== Provided passage
Perl or Awk script to copy a part of text file.


 
Thread Tools Search this Thread
Top Forums Shell Programming and Scripting Perl or Awk script to copy a part of text file.
# 22  
Old 11-05-2009
I can try if i can get a sample of data but i believe that there are powerful (and free) tools to manage such tables. I don't know what kind of system and distribution you are using but i'm sure you can find an appropriate one.
Did you get that xml code by exporting from DB2 ?
# 23  
Old 11-05-2009
Quote:
Originally Posted by frans
I can try if i can get a sample of data but i believe that there are powerful (and free) tools to manage such tables. I don't know what kind of system and distribution you are using but i'm sure you can find an appropriate one.
Did you get that xml code by exporting from DB2 ?
Hi Frans,
Let me explain the scenario.
We are using SAS DI studio to do the ETL.
The source DB2 table has 6 columns and one of the column is CLOB datatype containing the xml. When we imported into SAS DI it used lot of memory for the CLOB datatype, since we needed just the part of the xml we thought we'll process the xml thru shell scripting to get the string we need.
Instead of exporting the db2 table and processing the xml, it will be easier if we can read the xml column from the db2 table process it and save it in another new column in the same db2 source table.
====
Exercise details — From the forum thread about copying part of a text file, list every software product or programming language it mentions by its proper name.
== Given data
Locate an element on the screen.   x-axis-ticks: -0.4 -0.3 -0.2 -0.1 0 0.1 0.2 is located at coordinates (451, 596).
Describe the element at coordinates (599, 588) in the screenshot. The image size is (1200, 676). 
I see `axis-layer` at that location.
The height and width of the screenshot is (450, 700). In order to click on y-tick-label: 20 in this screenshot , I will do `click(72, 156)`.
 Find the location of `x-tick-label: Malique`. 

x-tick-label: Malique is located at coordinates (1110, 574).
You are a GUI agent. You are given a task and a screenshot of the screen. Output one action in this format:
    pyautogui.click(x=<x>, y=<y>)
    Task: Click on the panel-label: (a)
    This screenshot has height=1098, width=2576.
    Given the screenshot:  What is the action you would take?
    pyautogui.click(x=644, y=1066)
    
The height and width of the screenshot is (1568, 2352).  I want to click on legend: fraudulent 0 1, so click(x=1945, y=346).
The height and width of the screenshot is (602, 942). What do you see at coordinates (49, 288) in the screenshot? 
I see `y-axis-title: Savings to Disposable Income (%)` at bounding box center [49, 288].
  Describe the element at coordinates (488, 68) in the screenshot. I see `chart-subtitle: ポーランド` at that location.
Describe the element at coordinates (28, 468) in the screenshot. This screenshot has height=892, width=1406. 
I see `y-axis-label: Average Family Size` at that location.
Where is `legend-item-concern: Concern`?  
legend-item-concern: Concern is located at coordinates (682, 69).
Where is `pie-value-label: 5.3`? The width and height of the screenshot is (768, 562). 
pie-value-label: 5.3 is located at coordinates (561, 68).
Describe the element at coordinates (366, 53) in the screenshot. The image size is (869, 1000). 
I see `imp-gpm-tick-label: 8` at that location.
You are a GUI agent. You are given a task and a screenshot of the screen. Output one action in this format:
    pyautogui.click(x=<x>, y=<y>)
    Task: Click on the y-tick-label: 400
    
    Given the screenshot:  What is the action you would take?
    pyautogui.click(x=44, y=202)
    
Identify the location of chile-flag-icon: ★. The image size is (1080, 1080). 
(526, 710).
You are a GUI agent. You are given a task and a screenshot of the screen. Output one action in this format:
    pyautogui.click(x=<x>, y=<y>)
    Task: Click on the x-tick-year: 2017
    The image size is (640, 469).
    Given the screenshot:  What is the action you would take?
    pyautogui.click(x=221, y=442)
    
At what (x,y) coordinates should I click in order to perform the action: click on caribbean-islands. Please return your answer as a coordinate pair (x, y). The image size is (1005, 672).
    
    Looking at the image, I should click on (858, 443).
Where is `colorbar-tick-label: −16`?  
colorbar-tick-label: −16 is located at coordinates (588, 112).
====
Response below — Perl, Awk, DB2, SAS DI studio